Development of Decision Trees for the Selection of Pavement Maintenance and Rehabilitation Activities in South-Central United States
Over time, new pavements deteriorate under the combined effects of traffic loading and the environment, no matter how well-designed or constructed. In general, maintenance and rehabilitation activities are employed to slow down or reset the rate of pavement deterioration. Cement-Stabilized Full Depth Reclamation (CSFDR) is a common rehabilitation treatment used by transportation agencies, specifically in Louisiana. Likewise, Ultra-Thin overlay (UTO) is a pavement maintenance treatment that has increased in popularity in recent years in Region 6. Yet, several gaps exist in the literature regarding the long-term field performance and cost-effectiveness of these two treatments especially in hot and humid climates. Therefore, the key objectives of this study were to assess the immediate benefits and long-term field performance as well as the cost-effectiveness of these two treatments in Louisiana. To achieve these objectives, numerous CSFDR and UTO projects were identified from the Louisiana Department of Transportation (LaDOTD) Pavement Management System (PMS) database and analyzed in terms of alligator cracks, rutting, random cracks, and roughness over a monitoring period of up to 15 years. Results indicated that the performance of CSFDR is significantly affected by the pre-treatment pavement conditions, applied overlay thickness, and traffic. Results also indicated that CSFDR projects would usually fail due to the development of random cracks.

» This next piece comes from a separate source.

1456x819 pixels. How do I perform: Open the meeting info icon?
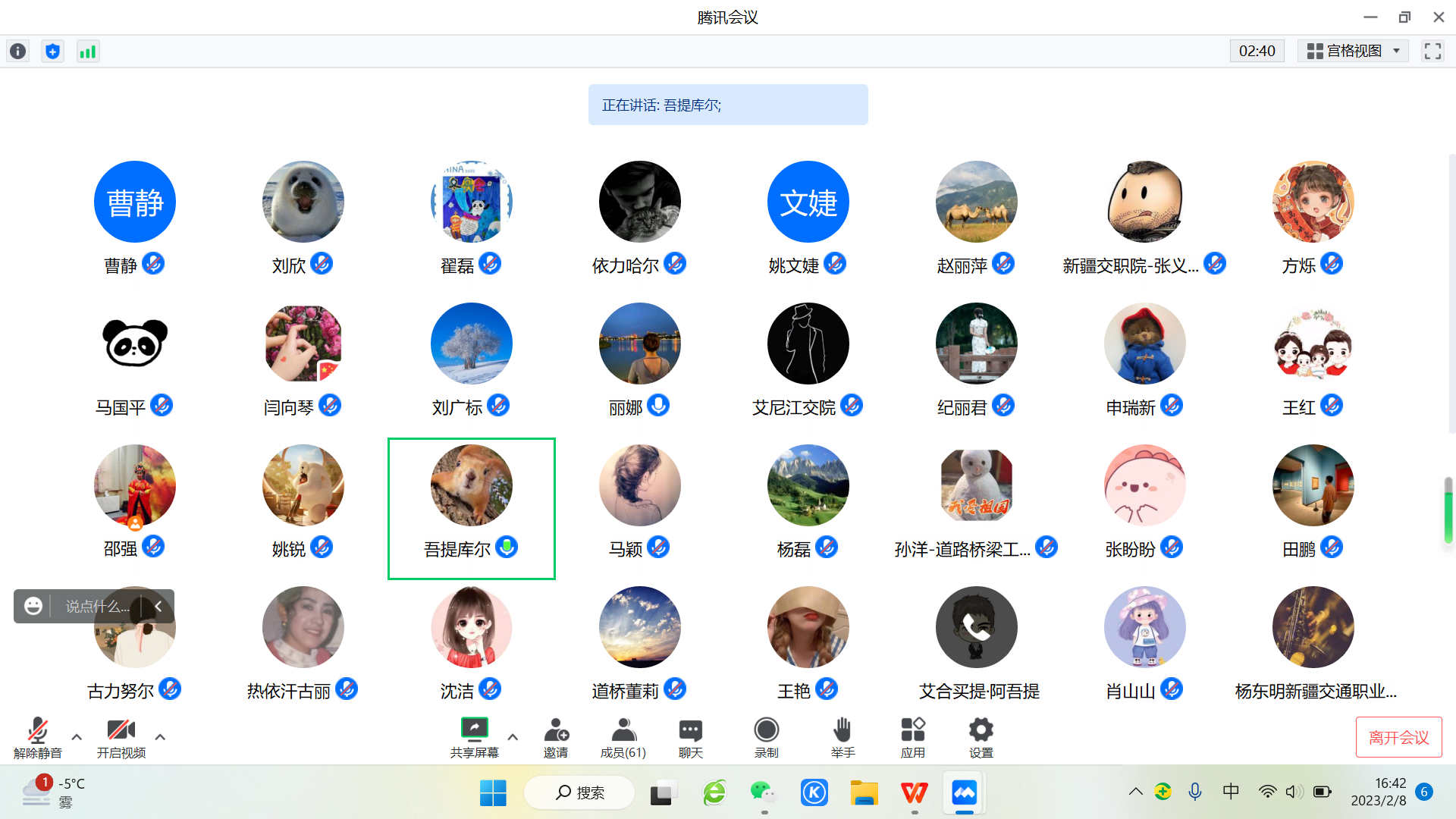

This could be attributed to the development of shrinkage cracks, which is a common problem with cement stabilization in Louisiana. A regression model was developed to predict the service life of CSFDR based on project conditions. Results also showed that UTO considerably extended the Pavement Service Life (PSL) for all the distress indices. This extension varied based on the pre-treatment pavement conditions and traffic level. As such, a predictive model was developed, with reasonable accuracy, to predict the extension in PSL of UTO based on project conditions. The developed models in this project for CSFDR and UTO will help state agencies make effective decisions for the maintenance and rehabilitation of their pavements.
Mousa, M., Hassan, M., & Game, D. E. (2021). Development of Decision Trees for the Selection of Pavement Maintenance and Rehabilitation Activities in South-Central United States. Retrieved from https://digitalcommons.lsu.edu/transet_data/103
Tran-SET Project: 20PLSU02